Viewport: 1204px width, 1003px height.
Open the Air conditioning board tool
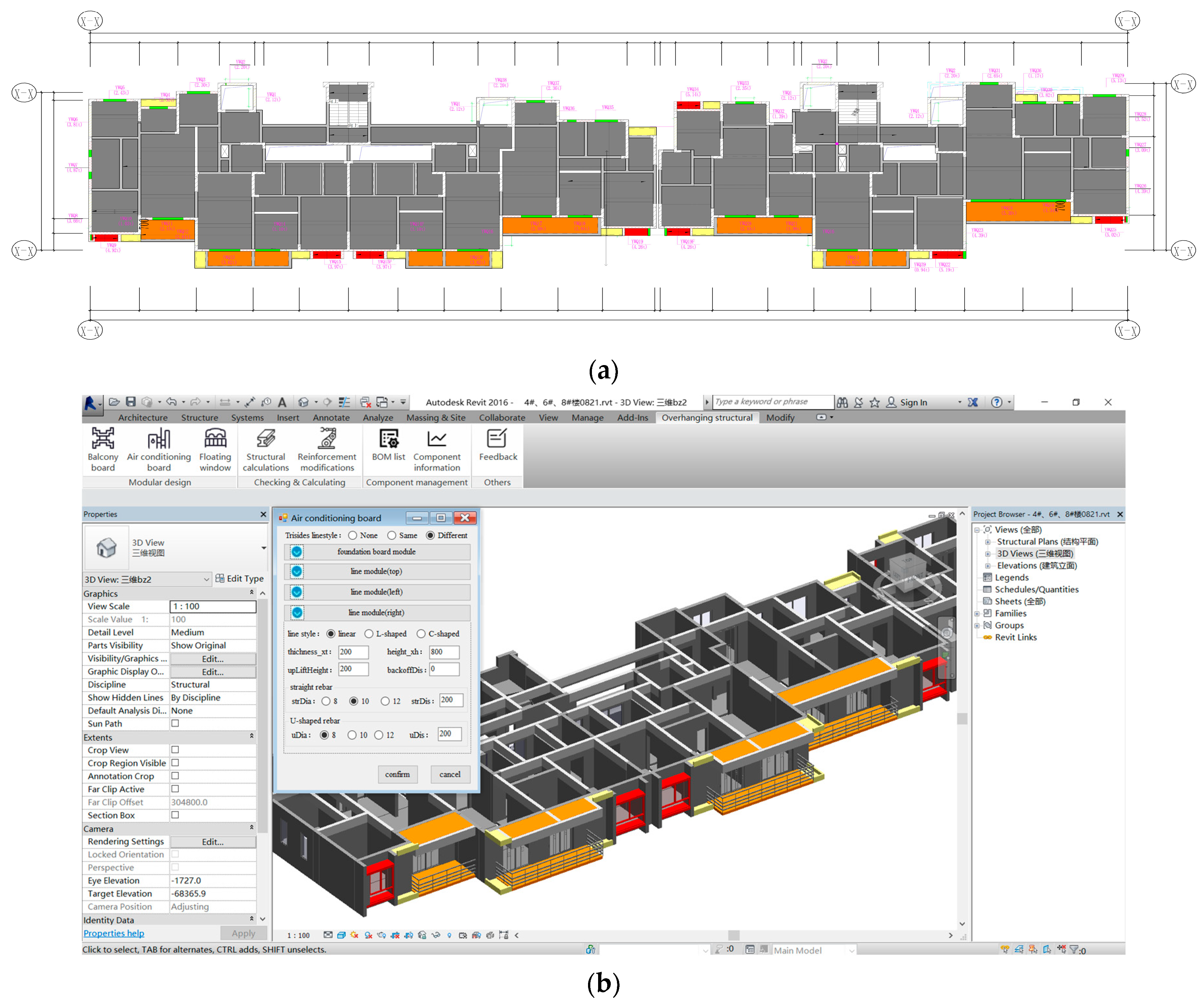click(x=158, y=449)
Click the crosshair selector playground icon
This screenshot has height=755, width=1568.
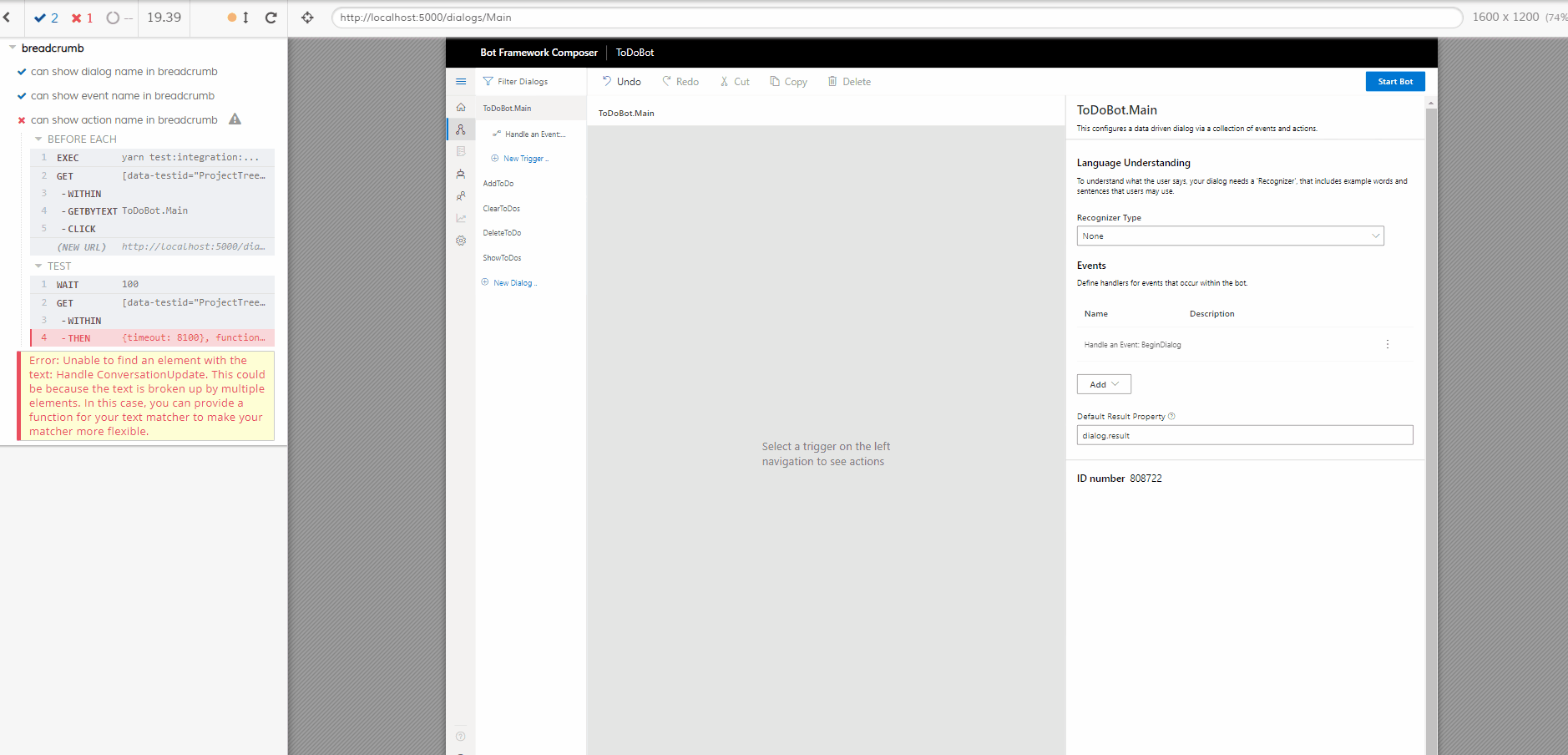[x=308, y=17]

What you have to do: Render the lines of all the records above as a JSON list of strings, one string per line, with blank lines and the pictures left out.

Exercise answer:
[
  "Viewport: 1204px width, 1003px height.",
  "Open the Air conditioning board tool",
  "click(x=158, y=449)",
  "Click the crosshair selector playground icon",
  "This screenshot has height=755, width=1568.",
  "[x=308, y=17]"
]